__Document segment__.
BEGIN
08 Confederate War MemorialTedious restoration and repair work in Fayetteville’s historic Cross Creek Cemetery Number One downtown has been completed. An artisan hired by the city spent months resetting headstones, setting monuments upright that had fallen, repairing cracks and even locating stones that had sunk into the ground.

The City of Fayetteville owns Cross Creek Cemetery Number One and four others. “That’s rare because only a few cemeteries are municipally-owned,” said City Historian Bruce Daws.

Cross Creek Cemetery Number One, located at N. Cool Spring and Grove Streets, is among the oldest in North Carolina. The others stretch along Ann Street from Grove Street to beyond Lamon Street. Number One was established in 1785, following the American Revolutionary War. Some markers date to 1786 and are the graves of Revolutionary War dead.

The cemeteries are managed and maintained by the cemetery office of the Fayetteville/Cumberland Recreation and Parks Department. Cross Creek Cemetery Number One was added to the National Register of Historic Places in September 1998 as a national historic district. “It’s one of Fayetteville’s most significant historic landmarks,” Daws said. “Being listed on the national registry is a big deal because cemeteries are rarely considered for the honor,” he added.
END
__Information provided__.
BEGIN
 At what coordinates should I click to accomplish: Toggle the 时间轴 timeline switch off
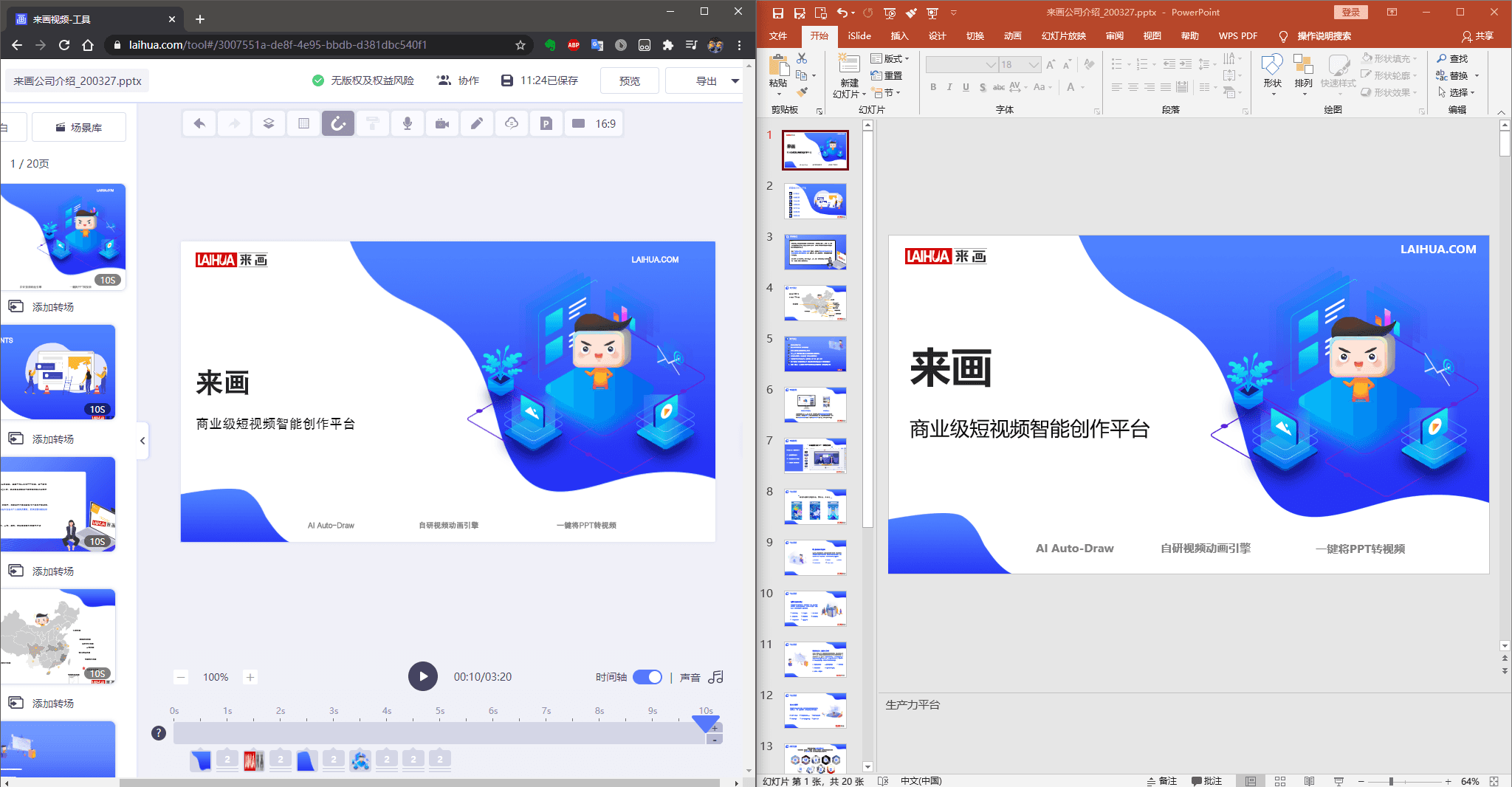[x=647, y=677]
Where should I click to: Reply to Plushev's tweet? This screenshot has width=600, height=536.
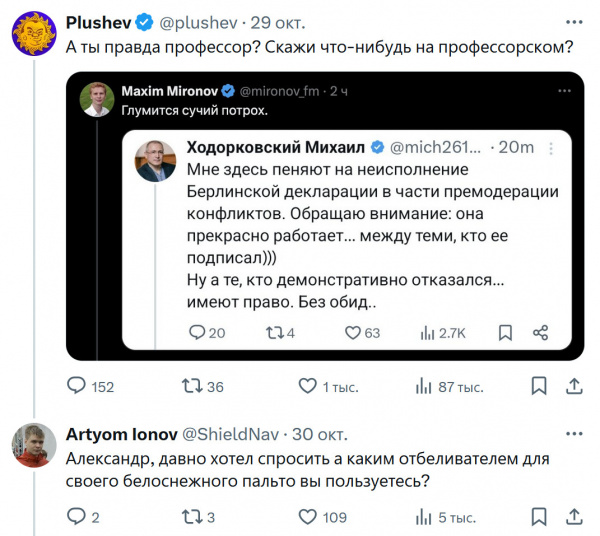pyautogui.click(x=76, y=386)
END
__Jobs__.
A: According to the cemetery article, when was Cross Creek Cemetery Number One added to the National Register of Historic Places?
B: Decide whether each statement agrees with the cemetery article, answering yes or no and quoting the words that settle it: (i) The City of Fayetteville owns five cemeteries in all. (ii) Cross Creek Cemetery Number One was established before the American Revolutionary War. (iii) A private firm manages and maintains the cemeteries.
C: Pick up the cemetery article after its last sentence and keep writing.
The data isn't needed for any of this.

__Task responses__.
A: September 1998

B:
(i) Yes: "The City of Fayetteville owns Cross Creek Cemetery Number One and four others."
(ii) No: "Number One was established in 1785, following the American Revolutionary War."
(iii) No: "The cemeteries are managed and maintained by the cemetery office of the Fayetteville/Cumberland Recreation and Parks Department."

C:
Following the Civil War, the Ladies’ Memorial Association of Fayetteville had soldiers who had been killed in battle — along with those who had died and been buried in various nearby locations — interred or re-interred in the cemetery. The group raised funds to erect a Confederate Soldiers Monument in the cemetery. It was crafted by noted Scottish stone mason George Lauder and is believed to be North Carolina’s first Confederate monument, dedicated on Dec. 30, 1868.

In 1915, the General Assembly created the Cross Creek Cemetery Commission to provide for the graveyard’s upkeep.

Brookside is an area of Cross Creek Cemetery dedicated to burials of post-Civil War African-Americans. It contains the graves of many notable families of the Fayetteville area. They include E.E. Smith, members of the Chesnutt family, Dr. Paul Melchor, Robert Harris, the first principal of the Howard School and Bishop Hood. The grounds consist of free blacks buried after the Civil War and others born during the days of slavery.

Cross Creek Cemetery Number One, and to a lesser extent Number Two, has been desecrated by vandals from time to time. In 2001, Daws and then-City Councilwoman Betty Milligan toured the grounds noting significant damage. Milligan called for security fencing to protect the sacred property. In June 2010, more than 50 headstones were damaged and in disarray following another period of vandalism.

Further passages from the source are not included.